Em toda a Bíblia apenas os capítulos 7 e 14 de Apocalipse tratam do tema dos 144 mil selados. É interessante notarmos que o capítulo 7 encontra-se entre a abertura do sexto selo (Apocalipse 6) e a abertura do sétimo selo (Apocalipse 8). Apocalipse 6 termina falando dos eventos finais da história humana indicando a iminência da vinda de Jesus. Então surge a pergunta: “Por que chegou o grande dia da ira deles e quem é que pode suster-se?” (Apocalipse 6:17).

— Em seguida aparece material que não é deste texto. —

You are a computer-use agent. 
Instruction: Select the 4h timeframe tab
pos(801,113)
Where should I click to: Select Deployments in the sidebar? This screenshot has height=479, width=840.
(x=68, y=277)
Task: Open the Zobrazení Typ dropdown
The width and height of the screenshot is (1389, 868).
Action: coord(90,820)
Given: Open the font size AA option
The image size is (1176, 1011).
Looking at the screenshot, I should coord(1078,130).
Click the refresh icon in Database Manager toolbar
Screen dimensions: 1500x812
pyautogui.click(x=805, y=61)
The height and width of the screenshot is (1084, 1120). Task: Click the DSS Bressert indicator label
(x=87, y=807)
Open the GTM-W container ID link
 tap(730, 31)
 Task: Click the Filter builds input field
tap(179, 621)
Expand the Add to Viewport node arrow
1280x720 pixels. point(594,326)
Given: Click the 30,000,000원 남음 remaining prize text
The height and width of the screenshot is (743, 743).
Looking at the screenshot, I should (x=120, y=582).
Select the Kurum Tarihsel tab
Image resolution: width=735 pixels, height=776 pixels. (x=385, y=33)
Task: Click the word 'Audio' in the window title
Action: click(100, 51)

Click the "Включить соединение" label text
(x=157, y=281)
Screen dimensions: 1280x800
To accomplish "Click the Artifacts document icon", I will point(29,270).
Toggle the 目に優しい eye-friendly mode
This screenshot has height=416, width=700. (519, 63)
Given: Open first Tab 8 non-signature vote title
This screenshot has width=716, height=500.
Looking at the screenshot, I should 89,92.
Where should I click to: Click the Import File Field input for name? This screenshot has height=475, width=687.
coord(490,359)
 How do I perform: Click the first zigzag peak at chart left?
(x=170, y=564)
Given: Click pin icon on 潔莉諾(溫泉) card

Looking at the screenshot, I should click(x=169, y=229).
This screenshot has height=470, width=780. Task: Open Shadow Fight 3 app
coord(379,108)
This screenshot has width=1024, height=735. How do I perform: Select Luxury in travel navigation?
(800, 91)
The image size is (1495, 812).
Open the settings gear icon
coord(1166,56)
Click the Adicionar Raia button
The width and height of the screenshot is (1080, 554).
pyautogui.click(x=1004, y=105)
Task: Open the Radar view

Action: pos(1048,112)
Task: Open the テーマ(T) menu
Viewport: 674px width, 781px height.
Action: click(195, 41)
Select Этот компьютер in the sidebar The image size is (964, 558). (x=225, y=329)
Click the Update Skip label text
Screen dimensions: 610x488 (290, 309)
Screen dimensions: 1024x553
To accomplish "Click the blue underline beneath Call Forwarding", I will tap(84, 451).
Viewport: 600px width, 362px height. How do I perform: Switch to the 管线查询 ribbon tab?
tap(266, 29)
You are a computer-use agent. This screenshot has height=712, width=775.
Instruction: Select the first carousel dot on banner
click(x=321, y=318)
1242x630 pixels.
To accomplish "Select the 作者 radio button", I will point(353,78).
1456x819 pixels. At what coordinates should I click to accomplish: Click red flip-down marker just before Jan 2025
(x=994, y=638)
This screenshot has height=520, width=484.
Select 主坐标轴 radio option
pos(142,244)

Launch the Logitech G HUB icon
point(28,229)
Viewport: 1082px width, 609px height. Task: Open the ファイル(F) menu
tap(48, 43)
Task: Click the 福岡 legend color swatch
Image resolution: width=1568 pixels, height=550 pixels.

Quando lemos Apocalipse 8:1, vemos a abertura do sétimo e último selo, que é a própria Volta de Cristo com todos os anjos (Mateus 25:31). Nesta ocasião o céu estará em silêncio, vazio, por cerca de meia hora profética, ou seja, uma semana literal. Assim, o capítulo sete responde a pergunta formulada no fim do capítulo seis, “quem poderá suster-se?” Resposta: os 144 mil selados.

 

O selo de Deus

 

  1. João vê um anjo vindo do nascente do sol (Oriente). O que ele carrega e que pedido faz aos quatro anjos? Apocalipse 7:2-3.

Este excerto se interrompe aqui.